[Opening Available records section]
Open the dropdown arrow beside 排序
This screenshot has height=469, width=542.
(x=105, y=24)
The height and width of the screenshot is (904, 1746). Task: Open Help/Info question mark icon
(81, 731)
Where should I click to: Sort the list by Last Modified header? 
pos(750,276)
[Closing Available records section]
[Opening Available records section]
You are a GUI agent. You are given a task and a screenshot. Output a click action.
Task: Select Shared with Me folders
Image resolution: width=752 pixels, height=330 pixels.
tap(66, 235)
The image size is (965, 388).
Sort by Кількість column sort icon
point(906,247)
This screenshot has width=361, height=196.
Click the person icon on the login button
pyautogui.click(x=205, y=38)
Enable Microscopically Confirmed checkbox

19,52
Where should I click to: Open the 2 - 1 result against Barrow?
[Closing Available records section]
• Task
Print the lines above from the one with "The image size is (965, 388)." through the one with "Where should I click to: Open", both included, exactly as written and nothing more.

• Expected output
The image size is (965, 388).
Sort by Кількість column sort icon
point(906,247)
This screenshot has width=361, height=196.
Click the person icon on the login button
pyautogui.click(x=205, y=38)
Enable Microscopically Confirmed checkbox

19,52
Where should I click to: Open the 2 - 1 result against Barrow?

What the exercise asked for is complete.